- [EXERCISE DIRECTIONS] Please copy each line of the listing that includes the string "marker".

========

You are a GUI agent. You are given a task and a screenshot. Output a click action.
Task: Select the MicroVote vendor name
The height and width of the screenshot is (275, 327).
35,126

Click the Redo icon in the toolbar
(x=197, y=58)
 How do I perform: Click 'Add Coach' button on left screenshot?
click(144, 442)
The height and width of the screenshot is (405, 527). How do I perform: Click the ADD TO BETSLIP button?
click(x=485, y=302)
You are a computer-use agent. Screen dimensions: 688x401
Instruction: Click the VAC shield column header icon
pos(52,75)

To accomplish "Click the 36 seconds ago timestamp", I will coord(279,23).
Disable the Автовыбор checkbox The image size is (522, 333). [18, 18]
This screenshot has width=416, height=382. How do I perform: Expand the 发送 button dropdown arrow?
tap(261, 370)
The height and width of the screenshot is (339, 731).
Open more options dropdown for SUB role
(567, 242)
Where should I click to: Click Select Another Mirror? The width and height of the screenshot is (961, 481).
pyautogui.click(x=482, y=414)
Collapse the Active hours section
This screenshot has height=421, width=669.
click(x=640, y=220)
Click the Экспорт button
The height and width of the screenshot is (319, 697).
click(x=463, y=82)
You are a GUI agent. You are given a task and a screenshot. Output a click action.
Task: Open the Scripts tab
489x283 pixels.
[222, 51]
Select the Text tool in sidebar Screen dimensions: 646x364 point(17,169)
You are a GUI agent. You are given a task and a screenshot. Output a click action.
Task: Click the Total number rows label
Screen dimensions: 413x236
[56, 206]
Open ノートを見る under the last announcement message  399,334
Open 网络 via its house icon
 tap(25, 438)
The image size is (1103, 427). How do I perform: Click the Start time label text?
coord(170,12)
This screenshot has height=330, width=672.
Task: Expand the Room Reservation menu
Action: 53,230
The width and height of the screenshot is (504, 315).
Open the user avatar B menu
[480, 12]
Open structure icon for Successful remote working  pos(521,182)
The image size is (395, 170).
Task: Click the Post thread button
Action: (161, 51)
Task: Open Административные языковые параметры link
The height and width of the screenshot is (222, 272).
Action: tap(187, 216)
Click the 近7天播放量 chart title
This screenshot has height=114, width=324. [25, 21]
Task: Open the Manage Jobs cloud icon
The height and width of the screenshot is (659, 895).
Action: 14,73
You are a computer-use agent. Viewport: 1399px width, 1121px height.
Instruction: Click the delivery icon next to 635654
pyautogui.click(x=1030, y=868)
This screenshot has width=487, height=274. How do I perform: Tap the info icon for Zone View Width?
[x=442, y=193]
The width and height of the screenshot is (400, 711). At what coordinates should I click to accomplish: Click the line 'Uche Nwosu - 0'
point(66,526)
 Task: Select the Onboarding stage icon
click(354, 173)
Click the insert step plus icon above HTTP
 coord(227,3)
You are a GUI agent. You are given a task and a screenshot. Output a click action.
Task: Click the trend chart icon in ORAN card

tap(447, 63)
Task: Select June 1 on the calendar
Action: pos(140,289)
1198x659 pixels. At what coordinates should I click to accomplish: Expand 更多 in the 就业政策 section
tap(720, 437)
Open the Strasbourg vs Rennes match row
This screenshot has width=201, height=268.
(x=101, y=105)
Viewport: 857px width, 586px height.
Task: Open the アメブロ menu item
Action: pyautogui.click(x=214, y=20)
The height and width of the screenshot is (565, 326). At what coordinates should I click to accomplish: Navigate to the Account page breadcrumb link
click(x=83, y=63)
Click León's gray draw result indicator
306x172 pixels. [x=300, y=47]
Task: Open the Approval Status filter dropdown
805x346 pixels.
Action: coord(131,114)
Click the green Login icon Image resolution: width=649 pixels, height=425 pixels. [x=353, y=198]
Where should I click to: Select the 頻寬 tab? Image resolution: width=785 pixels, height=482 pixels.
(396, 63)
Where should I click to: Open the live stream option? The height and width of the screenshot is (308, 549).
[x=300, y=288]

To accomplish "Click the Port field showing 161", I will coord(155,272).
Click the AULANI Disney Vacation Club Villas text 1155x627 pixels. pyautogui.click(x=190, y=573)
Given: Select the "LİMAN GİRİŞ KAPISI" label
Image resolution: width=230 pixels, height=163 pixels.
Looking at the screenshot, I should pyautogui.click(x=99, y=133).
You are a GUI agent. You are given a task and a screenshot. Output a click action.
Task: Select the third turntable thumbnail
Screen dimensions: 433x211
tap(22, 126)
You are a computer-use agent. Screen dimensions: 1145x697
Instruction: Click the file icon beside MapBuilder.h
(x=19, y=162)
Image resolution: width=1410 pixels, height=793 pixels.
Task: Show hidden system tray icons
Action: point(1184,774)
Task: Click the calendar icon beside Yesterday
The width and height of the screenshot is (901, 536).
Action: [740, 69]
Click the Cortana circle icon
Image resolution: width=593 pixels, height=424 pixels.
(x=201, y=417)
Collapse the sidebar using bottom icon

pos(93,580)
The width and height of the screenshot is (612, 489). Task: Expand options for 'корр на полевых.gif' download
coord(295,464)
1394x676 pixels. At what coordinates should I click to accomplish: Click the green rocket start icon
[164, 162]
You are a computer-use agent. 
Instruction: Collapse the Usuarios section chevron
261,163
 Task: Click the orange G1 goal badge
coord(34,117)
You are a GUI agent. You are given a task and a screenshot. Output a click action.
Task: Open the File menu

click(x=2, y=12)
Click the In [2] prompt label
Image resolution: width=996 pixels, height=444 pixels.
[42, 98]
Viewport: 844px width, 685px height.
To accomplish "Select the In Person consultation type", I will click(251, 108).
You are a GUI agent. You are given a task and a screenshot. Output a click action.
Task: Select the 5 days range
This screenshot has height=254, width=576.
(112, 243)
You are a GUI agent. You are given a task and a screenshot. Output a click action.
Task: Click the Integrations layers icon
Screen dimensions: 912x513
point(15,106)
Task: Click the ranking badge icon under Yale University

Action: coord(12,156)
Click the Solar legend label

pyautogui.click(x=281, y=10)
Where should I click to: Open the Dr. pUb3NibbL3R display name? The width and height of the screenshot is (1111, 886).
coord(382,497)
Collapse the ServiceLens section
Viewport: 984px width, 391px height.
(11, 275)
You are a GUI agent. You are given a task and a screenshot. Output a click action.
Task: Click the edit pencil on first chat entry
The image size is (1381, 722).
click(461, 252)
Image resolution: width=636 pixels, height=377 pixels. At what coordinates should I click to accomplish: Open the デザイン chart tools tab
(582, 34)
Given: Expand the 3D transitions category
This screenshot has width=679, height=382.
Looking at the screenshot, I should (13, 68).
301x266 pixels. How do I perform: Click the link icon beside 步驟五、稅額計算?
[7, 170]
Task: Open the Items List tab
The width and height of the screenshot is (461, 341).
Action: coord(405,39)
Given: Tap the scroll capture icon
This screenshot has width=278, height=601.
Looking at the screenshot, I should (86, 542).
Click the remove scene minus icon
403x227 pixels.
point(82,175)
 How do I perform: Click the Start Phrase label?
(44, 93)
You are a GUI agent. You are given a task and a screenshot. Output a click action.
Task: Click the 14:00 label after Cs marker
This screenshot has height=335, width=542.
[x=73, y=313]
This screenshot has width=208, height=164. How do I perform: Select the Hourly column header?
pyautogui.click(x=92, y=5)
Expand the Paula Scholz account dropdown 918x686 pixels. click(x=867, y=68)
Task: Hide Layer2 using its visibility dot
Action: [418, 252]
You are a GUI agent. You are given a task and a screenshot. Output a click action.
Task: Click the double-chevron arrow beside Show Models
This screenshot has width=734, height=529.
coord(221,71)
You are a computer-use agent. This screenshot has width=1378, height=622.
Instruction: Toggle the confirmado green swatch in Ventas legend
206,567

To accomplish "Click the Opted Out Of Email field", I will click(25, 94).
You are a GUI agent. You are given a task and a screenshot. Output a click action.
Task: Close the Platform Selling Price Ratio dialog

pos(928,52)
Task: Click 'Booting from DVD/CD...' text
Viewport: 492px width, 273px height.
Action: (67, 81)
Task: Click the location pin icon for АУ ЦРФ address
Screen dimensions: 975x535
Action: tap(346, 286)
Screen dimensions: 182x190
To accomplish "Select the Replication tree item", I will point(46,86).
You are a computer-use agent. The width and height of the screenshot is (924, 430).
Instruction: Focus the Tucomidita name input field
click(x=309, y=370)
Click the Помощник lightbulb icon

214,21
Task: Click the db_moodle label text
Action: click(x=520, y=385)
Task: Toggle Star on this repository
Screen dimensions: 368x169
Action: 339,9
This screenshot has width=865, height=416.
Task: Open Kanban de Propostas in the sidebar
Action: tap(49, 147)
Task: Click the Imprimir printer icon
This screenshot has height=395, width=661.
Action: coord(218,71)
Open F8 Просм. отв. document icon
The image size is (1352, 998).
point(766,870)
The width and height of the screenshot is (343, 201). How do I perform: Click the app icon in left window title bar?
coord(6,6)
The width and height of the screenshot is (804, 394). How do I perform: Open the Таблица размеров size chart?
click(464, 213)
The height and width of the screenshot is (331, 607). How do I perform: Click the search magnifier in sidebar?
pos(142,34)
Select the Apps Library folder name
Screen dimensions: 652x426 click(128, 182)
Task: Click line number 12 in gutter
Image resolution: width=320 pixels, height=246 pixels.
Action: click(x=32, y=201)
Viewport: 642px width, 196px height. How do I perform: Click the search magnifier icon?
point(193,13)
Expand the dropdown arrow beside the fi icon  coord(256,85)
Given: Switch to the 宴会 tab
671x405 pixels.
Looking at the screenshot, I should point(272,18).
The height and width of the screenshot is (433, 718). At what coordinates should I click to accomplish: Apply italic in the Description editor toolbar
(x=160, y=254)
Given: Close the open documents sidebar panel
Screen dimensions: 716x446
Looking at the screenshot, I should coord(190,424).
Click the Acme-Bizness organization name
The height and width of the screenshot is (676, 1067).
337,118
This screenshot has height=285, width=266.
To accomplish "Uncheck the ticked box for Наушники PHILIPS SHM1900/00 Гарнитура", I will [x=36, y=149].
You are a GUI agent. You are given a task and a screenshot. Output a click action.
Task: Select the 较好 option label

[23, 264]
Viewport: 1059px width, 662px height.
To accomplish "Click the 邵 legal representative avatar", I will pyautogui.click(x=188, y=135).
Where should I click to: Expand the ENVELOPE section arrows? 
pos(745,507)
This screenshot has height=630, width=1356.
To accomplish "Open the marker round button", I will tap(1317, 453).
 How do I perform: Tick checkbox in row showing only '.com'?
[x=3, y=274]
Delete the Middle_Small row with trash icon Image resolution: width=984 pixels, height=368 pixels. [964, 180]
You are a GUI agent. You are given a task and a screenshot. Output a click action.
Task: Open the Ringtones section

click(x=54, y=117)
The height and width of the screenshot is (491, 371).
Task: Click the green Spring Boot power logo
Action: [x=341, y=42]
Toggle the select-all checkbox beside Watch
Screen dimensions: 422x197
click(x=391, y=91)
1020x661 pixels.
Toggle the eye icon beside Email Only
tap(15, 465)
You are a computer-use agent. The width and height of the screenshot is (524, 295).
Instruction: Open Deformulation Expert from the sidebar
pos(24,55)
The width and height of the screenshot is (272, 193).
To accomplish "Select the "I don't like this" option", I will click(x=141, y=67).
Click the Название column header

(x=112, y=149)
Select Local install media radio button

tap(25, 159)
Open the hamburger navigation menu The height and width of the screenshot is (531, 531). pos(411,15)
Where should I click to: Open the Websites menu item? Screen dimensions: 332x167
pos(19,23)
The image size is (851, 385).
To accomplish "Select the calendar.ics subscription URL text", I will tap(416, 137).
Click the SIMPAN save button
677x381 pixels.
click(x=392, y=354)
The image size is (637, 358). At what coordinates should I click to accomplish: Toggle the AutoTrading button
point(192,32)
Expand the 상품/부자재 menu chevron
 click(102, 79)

========

- [RESULT OF THIS EXERCISE]
Task: Click the 14:00 label after Cs marker
To accomplish "Open the marker round button", I will tap(1317, 453).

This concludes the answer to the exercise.